Transcribe the lines of the records from the one containing "Task: Select G4 number 86984 for Tây Ninh" through the one containing "I will 32,28.", both included, without changing anything.

[DATASET EXCERPTS start]

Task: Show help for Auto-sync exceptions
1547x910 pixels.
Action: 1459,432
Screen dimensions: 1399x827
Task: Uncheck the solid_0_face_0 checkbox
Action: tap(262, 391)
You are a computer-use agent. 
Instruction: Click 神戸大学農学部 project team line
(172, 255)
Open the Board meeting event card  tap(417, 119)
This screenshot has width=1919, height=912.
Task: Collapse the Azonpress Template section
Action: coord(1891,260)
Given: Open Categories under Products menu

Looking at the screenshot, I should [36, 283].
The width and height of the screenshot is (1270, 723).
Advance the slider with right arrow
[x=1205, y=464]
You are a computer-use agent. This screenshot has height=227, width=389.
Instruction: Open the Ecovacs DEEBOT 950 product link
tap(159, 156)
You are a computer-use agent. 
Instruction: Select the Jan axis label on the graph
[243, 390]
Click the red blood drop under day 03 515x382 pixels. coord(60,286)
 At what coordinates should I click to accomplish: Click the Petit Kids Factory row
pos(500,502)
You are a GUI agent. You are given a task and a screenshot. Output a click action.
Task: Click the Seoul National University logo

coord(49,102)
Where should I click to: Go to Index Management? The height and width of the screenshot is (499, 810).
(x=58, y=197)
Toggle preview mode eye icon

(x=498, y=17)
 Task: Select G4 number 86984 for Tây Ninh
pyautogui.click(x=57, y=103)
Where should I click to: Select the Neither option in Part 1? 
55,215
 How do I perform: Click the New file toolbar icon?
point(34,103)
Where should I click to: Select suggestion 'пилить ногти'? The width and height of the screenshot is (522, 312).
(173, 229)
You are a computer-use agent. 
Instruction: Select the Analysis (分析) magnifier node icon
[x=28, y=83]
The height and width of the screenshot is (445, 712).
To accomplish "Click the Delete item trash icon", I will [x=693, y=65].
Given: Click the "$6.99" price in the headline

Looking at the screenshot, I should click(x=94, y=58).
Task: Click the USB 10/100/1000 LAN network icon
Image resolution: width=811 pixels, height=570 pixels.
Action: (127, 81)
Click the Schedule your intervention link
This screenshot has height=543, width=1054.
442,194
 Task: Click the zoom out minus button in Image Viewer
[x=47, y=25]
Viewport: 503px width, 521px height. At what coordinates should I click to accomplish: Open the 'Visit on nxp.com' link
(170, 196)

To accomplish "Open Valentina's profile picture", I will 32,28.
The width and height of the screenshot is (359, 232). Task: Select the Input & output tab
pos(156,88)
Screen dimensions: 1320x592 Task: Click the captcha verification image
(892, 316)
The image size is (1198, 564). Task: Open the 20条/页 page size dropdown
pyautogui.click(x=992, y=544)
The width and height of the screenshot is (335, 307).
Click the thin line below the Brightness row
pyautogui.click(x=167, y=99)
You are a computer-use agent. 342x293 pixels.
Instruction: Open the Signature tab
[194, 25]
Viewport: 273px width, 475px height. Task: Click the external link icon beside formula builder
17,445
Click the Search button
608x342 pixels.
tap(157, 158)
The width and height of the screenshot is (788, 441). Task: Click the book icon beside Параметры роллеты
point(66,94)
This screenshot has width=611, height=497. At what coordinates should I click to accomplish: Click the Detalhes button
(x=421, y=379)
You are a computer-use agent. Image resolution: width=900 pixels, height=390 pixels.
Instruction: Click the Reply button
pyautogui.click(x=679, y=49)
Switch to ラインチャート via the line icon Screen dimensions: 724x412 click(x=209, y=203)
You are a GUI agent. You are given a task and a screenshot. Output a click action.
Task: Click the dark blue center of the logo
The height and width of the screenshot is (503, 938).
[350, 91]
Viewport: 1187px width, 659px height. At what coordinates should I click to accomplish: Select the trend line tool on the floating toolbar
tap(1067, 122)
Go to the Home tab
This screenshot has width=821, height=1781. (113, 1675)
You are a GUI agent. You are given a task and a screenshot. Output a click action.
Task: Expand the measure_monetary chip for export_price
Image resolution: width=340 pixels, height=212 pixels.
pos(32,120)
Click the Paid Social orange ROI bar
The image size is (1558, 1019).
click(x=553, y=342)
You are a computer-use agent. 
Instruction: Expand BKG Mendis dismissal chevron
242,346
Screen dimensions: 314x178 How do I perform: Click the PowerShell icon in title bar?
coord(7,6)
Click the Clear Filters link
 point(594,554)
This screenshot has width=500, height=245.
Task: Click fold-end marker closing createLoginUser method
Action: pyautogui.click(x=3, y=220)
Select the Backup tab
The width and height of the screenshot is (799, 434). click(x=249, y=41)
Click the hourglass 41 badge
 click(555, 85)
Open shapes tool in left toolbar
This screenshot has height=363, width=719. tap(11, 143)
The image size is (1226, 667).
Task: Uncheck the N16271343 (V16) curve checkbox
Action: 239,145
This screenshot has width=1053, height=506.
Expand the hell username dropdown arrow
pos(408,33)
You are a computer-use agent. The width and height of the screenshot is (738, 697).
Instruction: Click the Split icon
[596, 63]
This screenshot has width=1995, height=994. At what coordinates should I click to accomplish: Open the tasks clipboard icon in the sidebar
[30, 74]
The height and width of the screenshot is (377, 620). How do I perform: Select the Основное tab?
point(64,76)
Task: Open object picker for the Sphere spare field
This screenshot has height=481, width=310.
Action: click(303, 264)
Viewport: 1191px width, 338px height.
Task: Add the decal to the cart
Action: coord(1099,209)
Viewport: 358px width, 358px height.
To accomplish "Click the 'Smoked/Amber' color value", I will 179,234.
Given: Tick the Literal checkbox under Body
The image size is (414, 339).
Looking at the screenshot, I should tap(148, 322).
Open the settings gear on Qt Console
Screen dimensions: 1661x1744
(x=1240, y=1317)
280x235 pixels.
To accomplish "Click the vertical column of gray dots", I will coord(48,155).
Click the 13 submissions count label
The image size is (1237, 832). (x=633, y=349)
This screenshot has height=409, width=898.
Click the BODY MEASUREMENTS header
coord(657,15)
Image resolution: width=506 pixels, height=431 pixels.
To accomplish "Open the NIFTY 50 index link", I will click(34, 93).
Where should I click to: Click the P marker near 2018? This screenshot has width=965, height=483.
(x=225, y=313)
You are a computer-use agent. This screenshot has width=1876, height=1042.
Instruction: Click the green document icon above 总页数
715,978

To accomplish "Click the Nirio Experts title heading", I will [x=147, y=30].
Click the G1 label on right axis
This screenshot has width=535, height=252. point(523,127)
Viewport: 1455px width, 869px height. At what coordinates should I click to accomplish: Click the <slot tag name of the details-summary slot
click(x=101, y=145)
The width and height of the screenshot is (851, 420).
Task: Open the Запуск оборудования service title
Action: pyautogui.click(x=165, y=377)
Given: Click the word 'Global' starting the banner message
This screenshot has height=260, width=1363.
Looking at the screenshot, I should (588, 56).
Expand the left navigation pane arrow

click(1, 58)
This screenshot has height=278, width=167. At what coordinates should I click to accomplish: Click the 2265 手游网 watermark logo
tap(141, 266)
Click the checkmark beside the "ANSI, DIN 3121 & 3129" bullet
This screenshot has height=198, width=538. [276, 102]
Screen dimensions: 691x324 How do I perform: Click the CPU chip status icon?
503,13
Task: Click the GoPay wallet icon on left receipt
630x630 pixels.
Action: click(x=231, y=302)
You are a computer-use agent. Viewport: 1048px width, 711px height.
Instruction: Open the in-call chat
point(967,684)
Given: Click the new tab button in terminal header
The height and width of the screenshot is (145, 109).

[DATASET EXCERPTS end]

▶ [EXERCISE RESPONSE]:
 Task: Select G4 number 86984 for Tây Ninh
pyautogui.click(x=57, y=103)
Where should I click to: Select the Neither option in Part 1? 
55,215
 How do I perform: Click the New file toolbar icon?
point(34,103)
Where should I click to: Select suggestion 'пилить ногти'? The width and height of the screenshot is (522, 312).
(173, 229)
You are a computer-use agent. 
Instruction: Select the Analysis (分析) magnifier node icon
[x=28, y=83]
The height and width of the screenshot is (445, 712).
To accomplish "Click the Delete item trash icon", I will [x=693, y=65].
Given: Click the "$6.99" price in the headline

Looking at the screenshot, I should click(x=94, y=58).
Task: Click the USB 10/100/1000 LAN network icon
Image resolution: width=811 pixels, height=570 pixels.
Action: (127, 81)
Click the Schedule your intervention link
This screenshot has height=543, width=1054.
442,194
 Task: Click the zoom out minus button in Image Viewer
[x=47, y=25]
Viewport: 503px width, 521px height. At what coordinates should I click to accomplish: Open the 'Visit on nxp.com' link
(170, 196)

To accomplish "Open Valentina's profile picture", I will 32,28.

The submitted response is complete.